25-27 June 2009
A three day interdisciplinary conference at St. Hilda’s College, Oxford
Plenary speakers and contributors include Elizabeth Clarke, Mark Goldie, Erica Longfellow, Phyllis Mack, David Norbrook, Stephen Taylor, Claire Walker.
This conference offers a forum for examining women’s religious lives in this period from a range of historical and literary perspectives: considering spiritual and polemical writings by ‘exceptional’ women, but also the reading habits, devotional routines, domestic piety and social networks which characterized the religious culture of less visible women. It also aims to reassess both women’s contributions to processes of renewal, change, and reform, and their role in a popular conservative reaction to Restoration morality and the Enlightenment.
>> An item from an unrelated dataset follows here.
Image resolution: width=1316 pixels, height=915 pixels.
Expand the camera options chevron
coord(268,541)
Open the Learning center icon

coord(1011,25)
A focus on women and religion may help us to understand better a world of lay religious commitment in an age of church parties competing for power, which was not separate from, but also not exclusively shaped by, political, intellectual and ecclesiastical disputes.
The conference particularly seeks to address the following questions. To what extent did the distinctive character of religious life after 1660, and later 1689, shape the religious experiences of women? What was the impact of changing perceptions about patriarchal authority, the findings of experimental science, and early Enlightenment discourses on female nature? How did urbanisation, empire, and politeness change women’s religious culture? How did the development of the public sphere, which helped to mould the ways in which religious discourse and practice was conducted, in turn influence female participation in religious life? What might be the significance of the ‘religious turn’ in literary scholarship for early modern women’s writing? And to what extent did this period see the ‘feminisation’ of religion, both in the established churches and in dissenting congregations?
There exist a variety of approaches to this subject, and we aim to accommodate as many of these as possible but papers on the following topics are especially encouraged: case studies of individuals; clerical wives and families; coteries and literary circles; religious and intellectual movements; Dissent and recusancy; print culture; education; monasticism; the politics of religion; continental influences.